L’évêque de Maurice, Mgr Sténio André rejoint cette analyse en décrivant « un monde troublé, divisé, pour ne pas dire malade », marqué par la montée des violences, des suicides, et par un profond malaise social. Pour lui, le monde est « sans repères » et les comportements violents, parfois mortels, ainsi que les commentaires désagréables sur les réseaux sociaux, en sont des symptômes.
Priorités pour 2026 : inclusion, cohésion et lutte contre la drogue
Le président Gokhool rappelle que l’inclusion est « une priorité nationale ». Elle se concrétise par la mise en place d’un comité ministériel sur l’intégration sociale, visant à améliorer les conditions de vie des personnes les plus vulnérables et à renforcer la cohésion sociale. L’île Maurice continue également de s’engager dans le dialogue international, participant à des tables rondes et à des consultations avec les Nations unies.
La lutte contre la drogue constitue un autre point majeur. Pour le Président, « la guérison et la réinsertion sont possibles », citant l’exemple de jeunes ayant surmonté la dépendance et qui accompagnent désormais d’autres jeunes. Mgr Durhône rappelle, quant à lui, qu’il faudra mener « une lutte sans merci contre le trafic de drogue » et poursuivre la sensibilisation sur les dangers des addictions.
Sur la question des violences sur les réseaux sociaux, le Président appelle à un encadrement renforcé, non seulement légal, mais aussi académique, moral et spirituel. Des initiatives comme les compétitions nationales de dissertation sont évoquées pour promouvoir l’esprit critique, le respect et les valeurs citoyennes auprès de la jeunesse. Mgr Sténio André, tout en partageant cette préoccupation, met en garde contre la tentation de blâmer systématiquement les institutions : « Il est facile de blâmer les autres, l’État, l’Église ou encore les associations ». Pour lui, Noël appelle d’abord à une remise en question personnelle et collective.
L’éducation et l’inclusion sociale sont également des priorités partagées. Mgr Durhône souligne la nécessité de réfléchir à « un projet éducatif au service de l’épanouissement de chaque enfant mauricien et qui ne laisse personne au bord du chemin ». Pour les évêques, la cohésion sociale repose sur la participation collective et sur la valorisation de la diversité religieuse, ethnique et culturelle, afin de construire une société plus juste, plus fraternelle et plus solidaire.

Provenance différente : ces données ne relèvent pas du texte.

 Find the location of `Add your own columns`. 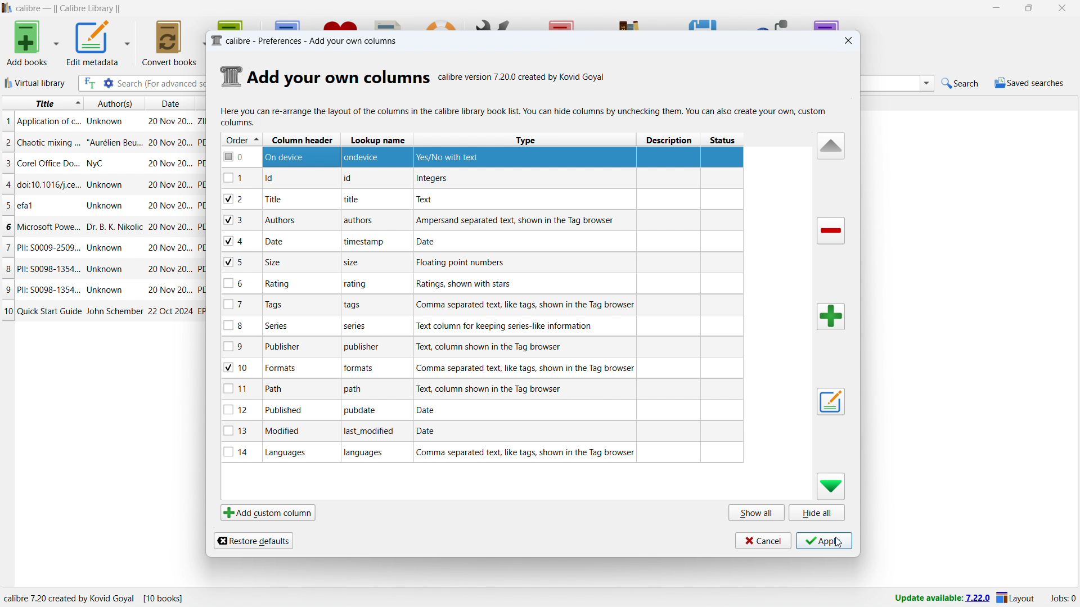

Add your own columns is located at coordinates (339, 76).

Optimisme et exigence de résultats : transformer l’espérance en action
Malgré la gravité des constats, les messages de fin d’année se rejoignent dans un refus du fatalisme. Dharam Gokhool se dit « résolument optimiste pour l’avenir », rappelant que « la résilience et le courage font partie de notre ADN national ». Il appelle à un leadership fondé sur « l’exemplarité, l’éthique et l’action », et souligne l’exigence d’obtenir « des résultats visibles et tangibles dans tout ce que nous entreprenons ».
Pour les évêques, l’espérance ne peut être dissociée de l’engagement. Mgr Durhône insiste sur la décision collective de « continuer à marcher ensemble » face aux défis sociaux et économiques, tandis que Mgr Sténio André souligne que chacun doit accepter sa part de responsabilité pour construire une société plus humaine et plus juste.
À travers ces messages, se dessine un tableau exigeant et réaliste : une société confrontée à de profondes fragilités, mais appelée, par la lucidité, l’action concrète et la responsabilité partagée, à transformer inquiétude et tensions en sursaut collectif et à faire de l’espérance un moteur de progrès durable.